-------- Provided text --------

A few days ago, I was told I have bipolar disorder.
This was not that surprising. I’ve suspected as much since I was a teenager, but now, at almost thirty, someone finally listened enough to confirm it.
I am ecstatic.
I woke up yesterday and thought, “I am not just chronically weak or incapable. I am not just adorably, or not so adorably, eccentric. My brain fights me everyday and tells me terrible things, and sometimes shows them to me as well.”
My next thought was, “And I’m still here, so fuck my brain. I rule.”
Despite my long-held suspicions, it’s getting this diagnosis that has really made me get serious about taking steps toward getting healthier both mentally and physically. Changing my diet for better blood sugar both for the effects it can have on cognition, and because in case I do opt for medication (which I’m currently on the fence about), common side effects include weight gain and blood sugar raging out of control.

-------- Given information --------

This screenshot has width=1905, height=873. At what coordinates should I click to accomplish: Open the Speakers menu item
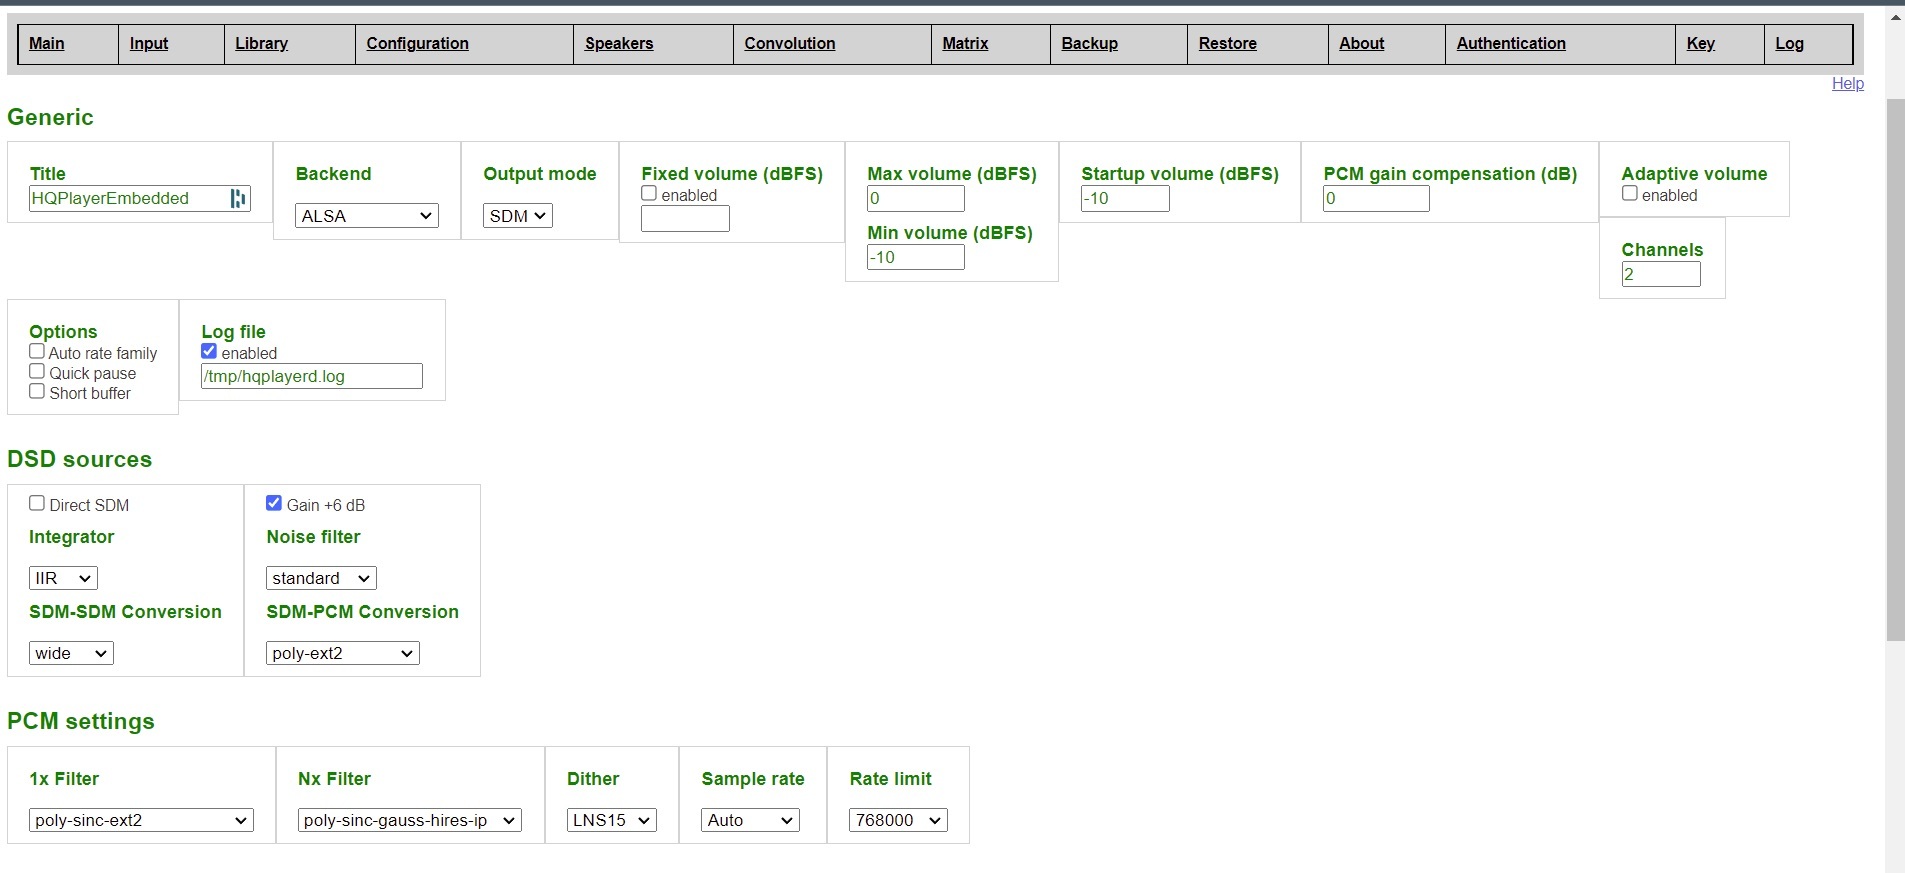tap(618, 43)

--------
-------- Given information --------

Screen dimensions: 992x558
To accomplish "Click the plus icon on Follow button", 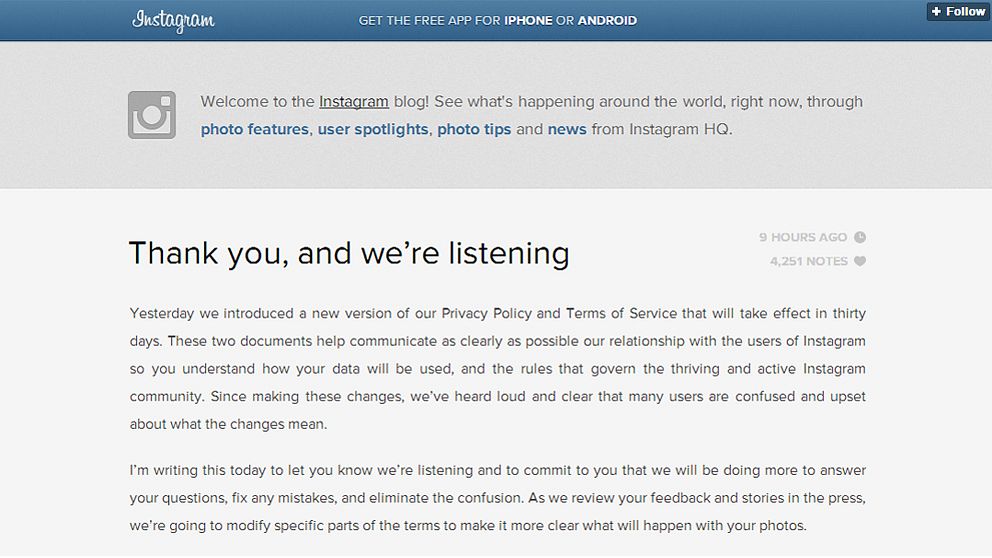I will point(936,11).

--------
-------- Given information --------

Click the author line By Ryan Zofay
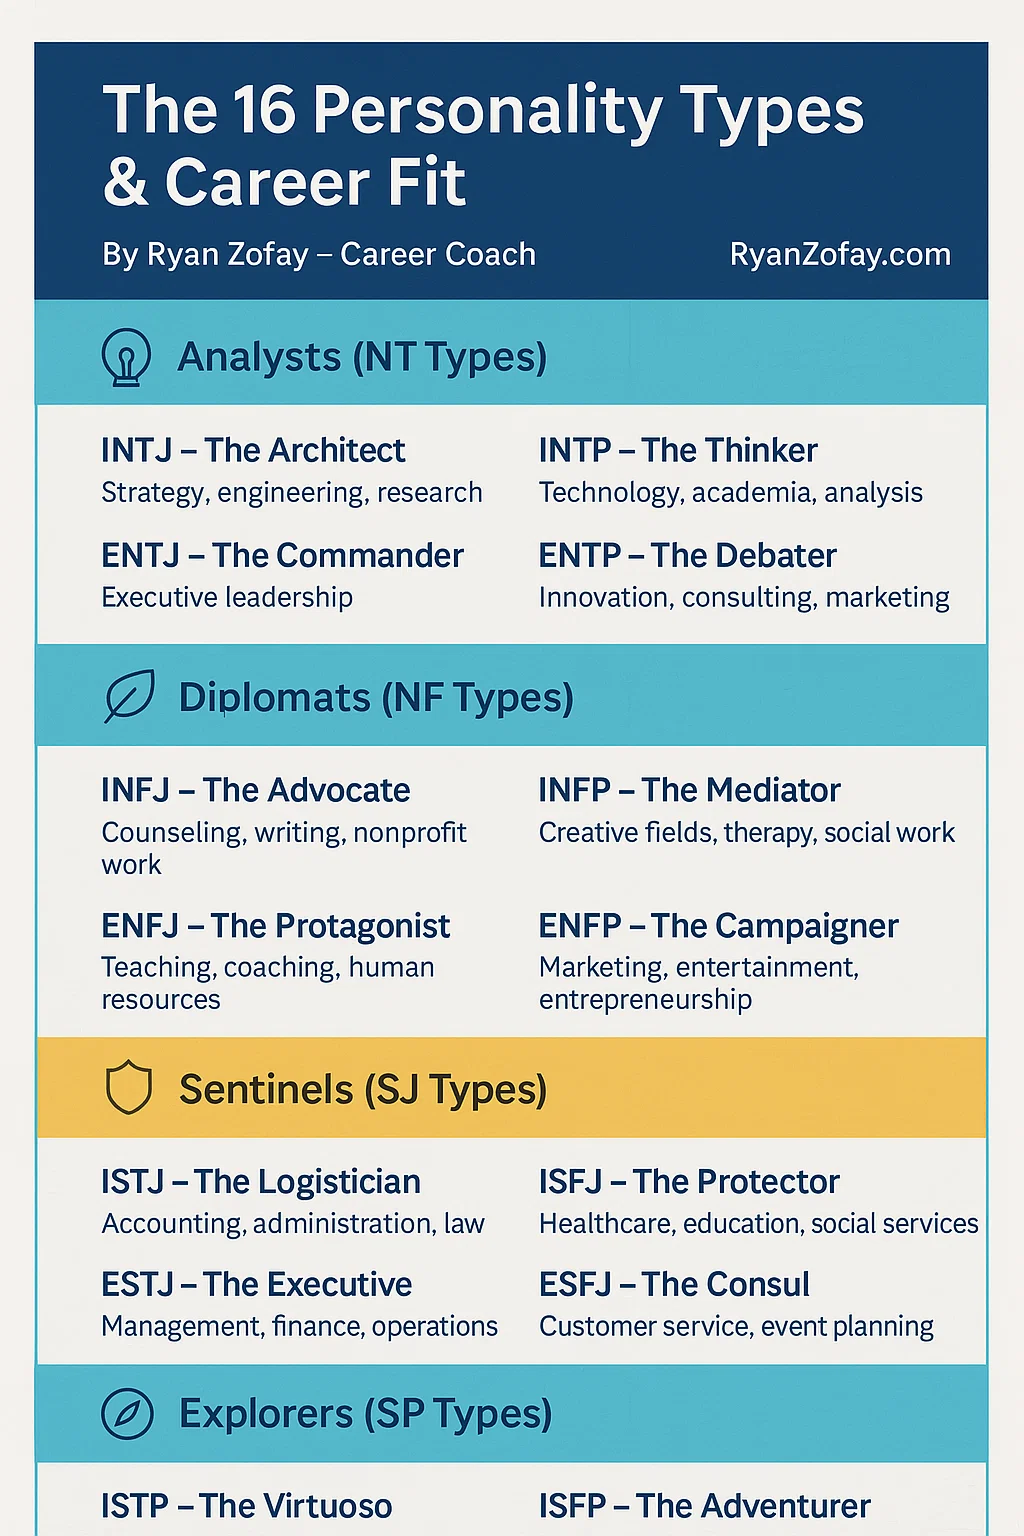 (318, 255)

--------

* **Your goal**
Write out the passage about the bipolar disorder diagnosis in full, reproducing every word and punctuation mark of the original.

* **Worked solution**
A few days ago, I was told I have bipolar disorder.
This was not that surprising. I’ve suspected as much since I was a teenager, but now, at almost thirty, someone finally listened enough to confirm it.
I am ecstatic.
I woke up yesterday and thought, “I am not just chronically weak or incapable. I am not just adorably, or not so adorably, eccentric. My brain fights me everyday and tells me terrible things, and sometimes shows them to me as well.”
My next thought was, “And I’m still here, so fuck my brain. I rule.”
Despite my long-held suspicions, it’s getting this diagnosis that has really made me get serious about taking steps toward getting healthier both mentally and physically. Changing my diet for better blood sugar both for the effects it can have on cognition, and because in case I do opt for medication (which I’m currently on the fence about), common side effects include weight gain and blood sugar raging out of control.